Hoover signed Proclamation Number 2028 in 1933, creating Death Valley National Monument, and Reagan was the last, but most famous, host of "Death Valley Days" -- a popular dramatic series on radio and television that ran from 1930 through 1966 and brought Death Valley into households across the country every week.

Don't be fooled by the wide-open fairways and the length of the course, which plays to a par of 70 and a relatively short 6,215 yards from the back tees. From there, the course has a USGA rating of 74.7 with a slope of 128.

The Panamint and Funeral Mountains, two of five ranges that ring Death Valley, frame the golf course.

The fifth and sixth holes, totally reworked by Dye, along with No. 7 provide a stretch that is the highlight of the front nine.

The 573-yard fifth hole is a par-5 dogleg right that wraps around a line of tamarisk trees running down the right side of the fairway, which rises slightly halfway to the hole and then slopes down to a diabolical green.

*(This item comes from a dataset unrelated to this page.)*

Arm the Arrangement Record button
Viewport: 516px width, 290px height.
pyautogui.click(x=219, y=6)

The drive from the back tee on the par-4, 440-yard sixth hole -- the most difficult on the course -- must carry more than 200 yards over a lake to a fairway that doglegs to the left. There is bailout room to the right, but then you must deal with a series of Scottish-style mounds.

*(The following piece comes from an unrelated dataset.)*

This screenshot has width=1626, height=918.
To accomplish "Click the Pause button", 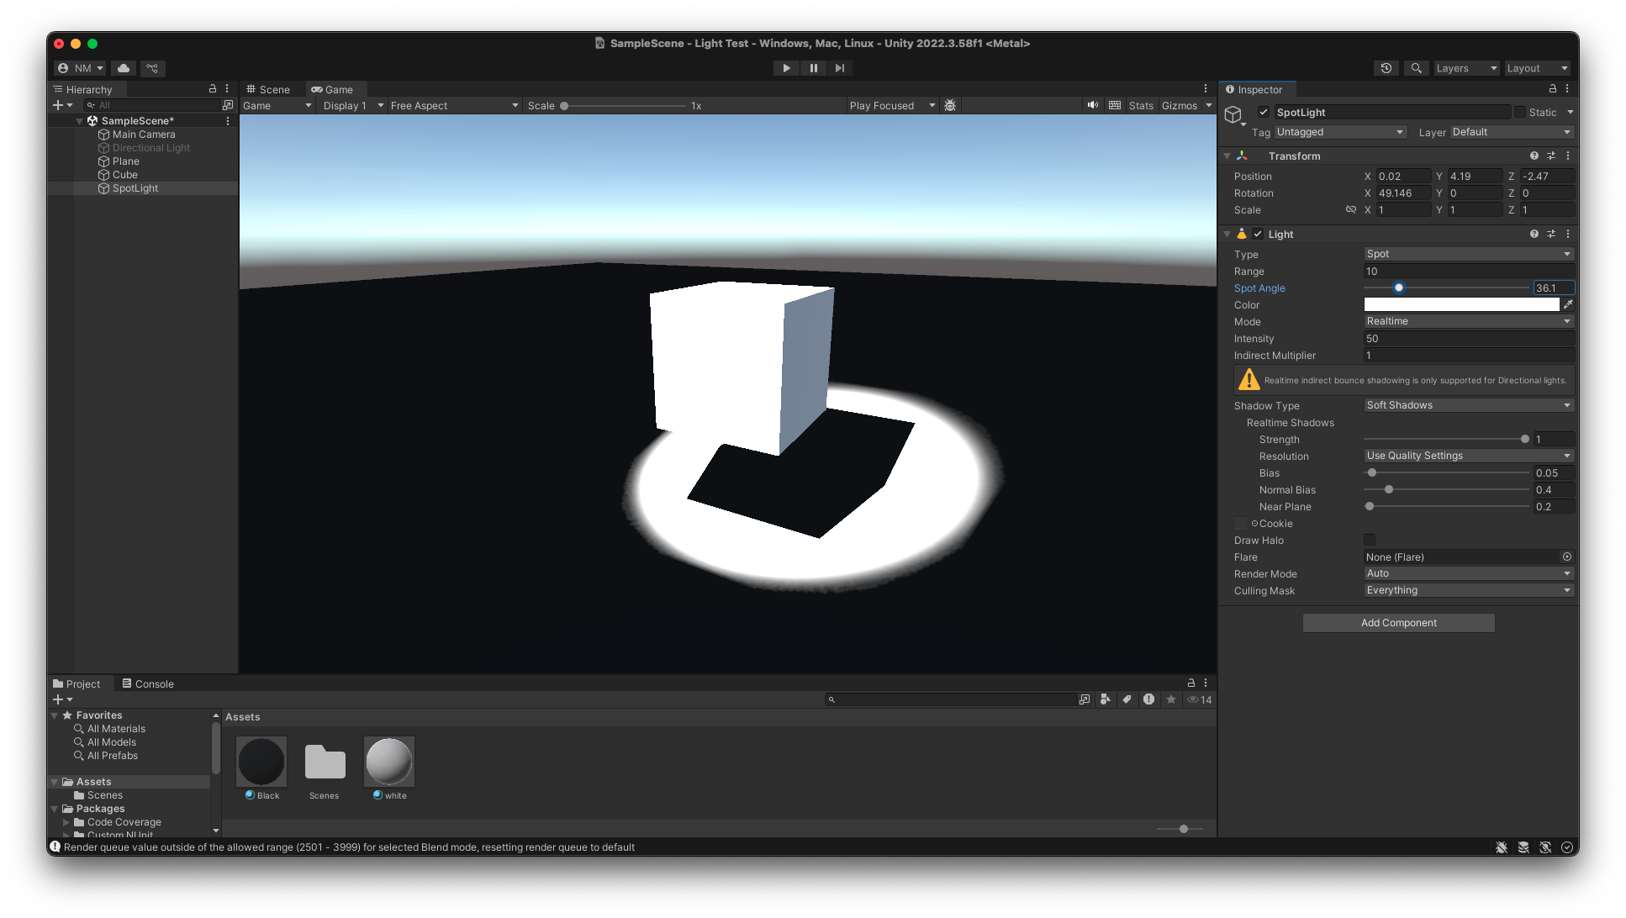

No. 7 is called the "Goalpost Hole," because the drive must split two large trees in the middle of the fairway, 150 yards from a two-tiered trap-door green, which drops off dramatically in the back.

The finish is strong, with the funky 17th hole, only 310 yards, and the 414-yard 18th hole, which has three of only 10 bunkers on the course.

OTHER COURSES IN THE AREA: The Devil's Golf Course, located a few miles from Furnace Creek, is a wretched piece of unusable land named by someone with a perverse sense of humor. It actually is an expansive salt field created by evaporated bodies of water, and you actually can see the crystallization process at work.

The closest golf courses to Furnace Creek are China Lake Golf Course, located at the Naval Weapons Center in Ridgecrest, and Trona Golf and Social Club, a nine-hole layout in Trona. Both are just outside the western entrance to Death Valley.

WHERE TO STAY: The luxurious mission-style Furnace Creek Inn, located on a hill overlooking the golf course, was built by the Pacific Coast Borax Company and opened in 1927.

The Furnace Creek Ranch, which was built as a working cattle ranch in the 1880s, offers hotel rooms, cabins, duplex apartments and a campground. The Panamint Springs Resort and Stovepipe Wells Village in Death Valley offer resort accommodations and camping sites.

The Inn and the Ranch offer outdoor swimming pools that are naturally heated by warm springs that keep the pools' temperature at a comfortable 82 degrees. Guests also can enjoy tennis on the lighted courts, horseback riding, walking, jogging and hiking.